Introduction. Hal Daumé III wrote an interesting blog post about language bias and the black sheep problem. In the post, he defines the problem as follows:
The “black sheep problem” is that if you were to try to guess what color most sheep were by looking and language data, it would be very difficult for you to conclude that they weren’t almost all black. In English, “black sheep” outnumbers “white sheep” about 25:1 (many “black sheep”s are movie references); in French it’s 3:1; in German it’s 12:1. Some languages get it right; in Korean it’s 1:1.5 in favor of white sheep. This happens with other pairs, too; for example “white cloud” versus “red cloud.” In English, red cloud wins 1.1:1 (there’s a famous Sioux named “Red Cloud”); in Korean, white cloud wins 1.2:1, but four-leaf clover wins 2:1 over three-leaf clover.
Thereafter, Hal accurately points out:
“co-occurance frequencies of words definitely do not reflect co-occurance frequencies of things in the real world”
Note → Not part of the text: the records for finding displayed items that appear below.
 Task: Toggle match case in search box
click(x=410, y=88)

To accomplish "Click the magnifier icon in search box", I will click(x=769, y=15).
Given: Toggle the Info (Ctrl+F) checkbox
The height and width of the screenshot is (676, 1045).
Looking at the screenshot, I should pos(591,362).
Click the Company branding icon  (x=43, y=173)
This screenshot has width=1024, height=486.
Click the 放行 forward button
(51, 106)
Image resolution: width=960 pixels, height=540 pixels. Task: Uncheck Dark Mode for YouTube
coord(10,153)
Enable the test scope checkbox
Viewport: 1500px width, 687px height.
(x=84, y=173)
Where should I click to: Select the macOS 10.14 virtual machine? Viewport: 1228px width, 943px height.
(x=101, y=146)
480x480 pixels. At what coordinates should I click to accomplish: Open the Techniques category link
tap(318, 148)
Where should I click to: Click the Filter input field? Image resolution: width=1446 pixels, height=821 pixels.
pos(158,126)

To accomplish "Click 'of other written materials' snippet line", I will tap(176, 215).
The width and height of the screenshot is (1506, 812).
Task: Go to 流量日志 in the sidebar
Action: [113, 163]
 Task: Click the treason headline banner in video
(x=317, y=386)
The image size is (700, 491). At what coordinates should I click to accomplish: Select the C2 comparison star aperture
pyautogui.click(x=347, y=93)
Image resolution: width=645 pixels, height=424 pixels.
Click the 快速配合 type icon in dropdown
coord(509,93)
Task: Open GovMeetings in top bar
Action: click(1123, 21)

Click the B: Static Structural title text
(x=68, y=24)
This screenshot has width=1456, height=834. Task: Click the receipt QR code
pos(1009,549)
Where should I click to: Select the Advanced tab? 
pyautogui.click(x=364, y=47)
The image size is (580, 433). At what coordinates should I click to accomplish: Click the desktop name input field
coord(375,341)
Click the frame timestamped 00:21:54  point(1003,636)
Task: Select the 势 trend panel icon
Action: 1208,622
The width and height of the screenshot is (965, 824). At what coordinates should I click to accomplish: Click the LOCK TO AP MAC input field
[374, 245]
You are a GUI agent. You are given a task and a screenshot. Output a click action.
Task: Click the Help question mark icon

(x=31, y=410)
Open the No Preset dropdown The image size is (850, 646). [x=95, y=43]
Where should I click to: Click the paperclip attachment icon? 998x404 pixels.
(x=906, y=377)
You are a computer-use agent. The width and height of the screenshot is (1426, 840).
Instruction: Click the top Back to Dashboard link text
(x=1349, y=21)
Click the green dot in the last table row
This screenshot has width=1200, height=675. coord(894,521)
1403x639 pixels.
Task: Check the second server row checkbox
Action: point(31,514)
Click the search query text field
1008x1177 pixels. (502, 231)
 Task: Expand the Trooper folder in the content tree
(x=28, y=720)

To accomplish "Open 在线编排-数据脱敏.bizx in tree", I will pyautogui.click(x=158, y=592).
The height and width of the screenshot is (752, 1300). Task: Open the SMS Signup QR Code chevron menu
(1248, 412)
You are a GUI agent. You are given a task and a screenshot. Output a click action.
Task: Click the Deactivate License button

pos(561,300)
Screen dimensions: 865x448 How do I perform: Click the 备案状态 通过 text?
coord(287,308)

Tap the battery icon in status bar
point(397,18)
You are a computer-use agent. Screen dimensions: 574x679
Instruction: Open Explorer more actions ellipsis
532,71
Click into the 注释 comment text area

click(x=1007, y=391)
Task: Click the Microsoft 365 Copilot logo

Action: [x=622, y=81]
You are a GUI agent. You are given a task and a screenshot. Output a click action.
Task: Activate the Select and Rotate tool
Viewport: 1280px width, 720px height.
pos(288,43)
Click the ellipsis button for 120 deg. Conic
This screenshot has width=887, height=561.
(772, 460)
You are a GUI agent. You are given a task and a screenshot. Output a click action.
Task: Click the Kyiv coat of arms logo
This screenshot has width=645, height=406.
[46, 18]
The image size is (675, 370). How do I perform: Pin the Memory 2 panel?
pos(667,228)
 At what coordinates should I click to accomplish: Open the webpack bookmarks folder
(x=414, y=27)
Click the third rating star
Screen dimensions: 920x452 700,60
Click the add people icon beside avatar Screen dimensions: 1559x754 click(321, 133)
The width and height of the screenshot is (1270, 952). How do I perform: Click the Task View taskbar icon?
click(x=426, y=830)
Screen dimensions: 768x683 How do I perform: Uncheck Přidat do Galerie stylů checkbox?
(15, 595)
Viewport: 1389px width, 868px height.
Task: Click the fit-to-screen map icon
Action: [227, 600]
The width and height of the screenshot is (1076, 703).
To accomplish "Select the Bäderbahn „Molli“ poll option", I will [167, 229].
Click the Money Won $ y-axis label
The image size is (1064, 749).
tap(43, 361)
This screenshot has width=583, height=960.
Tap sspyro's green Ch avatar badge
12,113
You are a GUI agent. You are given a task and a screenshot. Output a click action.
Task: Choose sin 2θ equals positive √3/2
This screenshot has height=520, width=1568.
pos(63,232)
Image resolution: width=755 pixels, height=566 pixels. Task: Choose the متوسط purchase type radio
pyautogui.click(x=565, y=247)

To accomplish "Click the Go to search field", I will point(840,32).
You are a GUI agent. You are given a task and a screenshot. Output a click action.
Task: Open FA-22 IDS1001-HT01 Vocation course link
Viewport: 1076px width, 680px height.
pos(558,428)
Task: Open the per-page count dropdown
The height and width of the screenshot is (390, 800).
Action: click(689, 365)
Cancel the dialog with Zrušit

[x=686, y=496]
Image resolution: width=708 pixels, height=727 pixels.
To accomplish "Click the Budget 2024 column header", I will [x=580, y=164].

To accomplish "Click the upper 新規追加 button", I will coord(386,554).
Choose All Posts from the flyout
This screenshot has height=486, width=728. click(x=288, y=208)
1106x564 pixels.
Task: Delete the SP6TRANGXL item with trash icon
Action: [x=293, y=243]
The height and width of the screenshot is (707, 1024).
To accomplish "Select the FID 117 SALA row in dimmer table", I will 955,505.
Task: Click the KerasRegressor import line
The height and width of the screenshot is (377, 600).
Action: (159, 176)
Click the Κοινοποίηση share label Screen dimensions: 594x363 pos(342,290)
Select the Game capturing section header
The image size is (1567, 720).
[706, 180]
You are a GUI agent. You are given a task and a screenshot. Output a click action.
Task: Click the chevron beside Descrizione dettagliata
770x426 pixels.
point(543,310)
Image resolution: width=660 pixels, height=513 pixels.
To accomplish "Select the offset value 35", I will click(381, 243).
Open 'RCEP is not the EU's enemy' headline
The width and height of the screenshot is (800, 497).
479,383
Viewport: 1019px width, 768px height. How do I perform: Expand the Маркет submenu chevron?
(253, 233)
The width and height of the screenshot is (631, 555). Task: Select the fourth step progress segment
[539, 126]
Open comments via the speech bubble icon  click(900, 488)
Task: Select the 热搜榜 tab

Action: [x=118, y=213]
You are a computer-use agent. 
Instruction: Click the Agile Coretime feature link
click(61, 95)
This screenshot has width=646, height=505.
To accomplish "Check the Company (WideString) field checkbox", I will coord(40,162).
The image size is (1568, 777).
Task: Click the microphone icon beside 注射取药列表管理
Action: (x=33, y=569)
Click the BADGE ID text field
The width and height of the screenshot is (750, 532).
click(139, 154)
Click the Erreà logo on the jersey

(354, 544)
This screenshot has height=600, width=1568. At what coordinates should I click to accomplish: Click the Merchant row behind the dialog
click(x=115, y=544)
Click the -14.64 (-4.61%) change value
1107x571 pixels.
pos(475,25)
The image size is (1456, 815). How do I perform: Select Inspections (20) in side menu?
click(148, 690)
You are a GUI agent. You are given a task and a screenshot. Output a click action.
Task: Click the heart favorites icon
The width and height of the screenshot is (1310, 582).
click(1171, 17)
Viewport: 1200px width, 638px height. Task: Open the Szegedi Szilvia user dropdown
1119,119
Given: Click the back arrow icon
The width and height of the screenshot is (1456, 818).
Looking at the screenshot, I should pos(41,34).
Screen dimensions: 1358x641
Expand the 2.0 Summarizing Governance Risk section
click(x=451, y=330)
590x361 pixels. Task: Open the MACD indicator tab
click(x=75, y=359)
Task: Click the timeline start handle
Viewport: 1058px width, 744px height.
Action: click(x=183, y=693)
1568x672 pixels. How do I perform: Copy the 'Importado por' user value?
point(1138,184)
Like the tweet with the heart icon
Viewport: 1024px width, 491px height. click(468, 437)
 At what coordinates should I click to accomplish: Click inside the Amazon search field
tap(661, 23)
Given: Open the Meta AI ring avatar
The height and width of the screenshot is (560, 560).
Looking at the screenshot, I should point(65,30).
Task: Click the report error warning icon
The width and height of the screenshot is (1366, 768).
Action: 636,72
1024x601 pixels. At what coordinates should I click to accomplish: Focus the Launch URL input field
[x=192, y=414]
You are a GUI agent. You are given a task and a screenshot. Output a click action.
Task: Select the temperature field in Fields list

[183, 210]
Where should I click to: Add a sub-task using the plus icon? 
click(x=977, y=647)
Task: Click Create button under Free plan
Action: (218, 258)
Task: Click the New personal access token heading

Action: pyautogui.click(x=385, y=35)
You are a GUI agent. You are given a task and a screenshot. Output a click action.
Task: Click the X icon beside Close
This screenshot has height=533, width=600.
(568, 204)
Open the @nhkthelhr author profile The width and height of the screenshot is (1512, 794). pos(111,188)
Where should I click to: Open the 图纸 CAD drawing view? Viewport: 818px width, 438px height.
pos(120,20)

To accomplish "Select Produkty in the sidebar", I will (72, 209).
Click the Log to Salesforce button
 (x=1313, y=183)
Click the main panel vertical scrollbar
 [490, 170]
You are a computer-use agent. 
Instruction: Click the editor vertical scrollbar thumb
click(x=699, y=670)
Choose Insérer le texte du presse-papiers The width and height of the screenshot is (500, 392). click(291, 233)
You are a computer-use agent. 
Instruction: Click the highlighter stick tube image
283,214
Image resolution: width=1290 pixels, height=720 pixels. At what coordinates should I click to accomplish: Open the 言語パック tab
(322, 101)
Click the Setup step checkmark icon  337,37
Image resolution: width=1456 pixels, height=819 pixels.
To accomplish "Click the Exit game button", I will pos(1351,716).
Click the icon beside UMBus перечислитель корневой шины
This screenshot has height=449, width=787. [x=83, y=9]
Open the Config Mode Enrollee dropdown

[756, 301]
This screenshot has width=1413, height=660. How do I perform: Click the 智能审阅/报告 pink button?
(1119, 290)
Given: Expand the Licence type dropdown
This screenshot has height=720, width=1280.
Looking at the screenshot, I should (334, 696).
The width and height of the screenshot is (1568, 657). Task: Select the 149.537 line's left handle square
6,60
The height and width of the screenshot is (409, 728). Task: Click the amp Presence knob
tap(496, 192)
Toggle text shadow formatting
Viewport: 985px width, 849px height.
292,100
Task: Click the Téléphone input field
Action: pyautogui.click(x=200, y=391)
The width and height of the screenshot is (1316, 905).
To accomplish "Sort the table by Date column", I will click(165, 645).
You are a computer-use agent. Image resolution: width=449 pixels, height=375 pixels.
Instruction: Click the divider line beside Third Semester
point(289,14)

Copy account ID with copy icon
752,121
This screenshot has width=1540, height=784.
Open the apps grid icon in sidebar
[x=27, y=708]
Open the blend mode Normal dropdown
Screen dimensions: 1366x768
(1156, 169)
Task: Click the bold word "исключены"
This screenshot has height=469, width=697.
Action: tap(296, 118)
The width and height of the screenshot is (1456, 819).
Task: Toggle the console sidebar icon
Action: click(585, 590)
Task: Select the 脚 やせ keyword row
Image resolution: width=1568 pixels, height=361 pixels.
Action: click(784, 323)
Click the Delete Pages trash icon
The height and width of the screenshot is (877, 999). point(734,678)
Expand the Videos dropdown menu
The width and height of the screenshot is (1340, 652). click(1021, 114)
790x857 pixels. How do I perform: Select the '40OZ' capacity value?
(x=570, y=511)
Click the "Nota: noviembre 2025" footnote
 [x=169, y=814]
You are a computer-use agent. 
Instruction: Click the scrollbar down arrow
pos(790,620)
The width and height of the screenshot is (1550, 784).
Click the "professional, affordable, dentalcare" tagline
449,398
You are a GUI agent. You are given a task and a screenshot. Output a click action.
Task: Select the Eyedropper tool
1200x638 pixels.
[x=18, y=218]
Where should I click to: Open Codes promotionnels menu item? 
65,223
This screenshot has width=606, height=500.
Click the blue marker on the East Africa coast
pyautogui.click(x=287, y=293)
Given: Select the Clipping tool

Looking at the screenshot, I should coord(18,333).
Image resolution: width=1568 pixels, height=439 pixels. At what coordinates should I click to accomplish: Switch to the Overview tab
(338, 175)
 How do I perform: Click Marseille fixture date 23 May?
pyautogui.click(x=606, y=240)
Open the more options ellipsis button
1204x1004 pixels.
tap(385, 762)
But the mistake made by Hal is to assume language describes objective reality (“the real world”). Instead, I would argue that it describes social reality (“the social world”).
Black sheep in social reality. The higher occurence of ‘black sheep’ tells us that in social reality, there is a concept called ‘black sheep’ which is more common than the concept of white (or any color) sheep. People are using that concept, not to describe sheep, but as an abstract concept in fact describing other people (“she is the black sheep of the family”). Then, we can ask: Why is that? In what contexts is the concept used? And try to teach the machine its proper use through associations of that concept to other contexts (much like we teach kids when saying something is appropriate and when not).
As a result, the machine may create a semantic web of abstract concepts which, if not leading to it understanding them, at least helps in guiding its usage of them.
We, the human. That’s assuming we want it to get closer to the meaning of the word in social reality. But we don’t necessarily want to focus on that, at least as a short-term goal. In the short-term, it might be more purposeful to understand that language is a reflection of social reality. This means we, the humans, can understand human societies better through its analysis.
Rather than trying to teach machines to imputate data to avoid what we label an undesired state of social reality, we should use the outputs provided by the machine to understand where and why those biases take place.
And then we should focus on fixing them. Most likely, technology plays only a minor role in that.
Conclusion. The “correction of biases” is equivalent to burying your head in the sand: even if they magically disappeared from our models, they would still remain in the social reality, and through the connection of social reality and objective reality, echo in the everyday lives of people.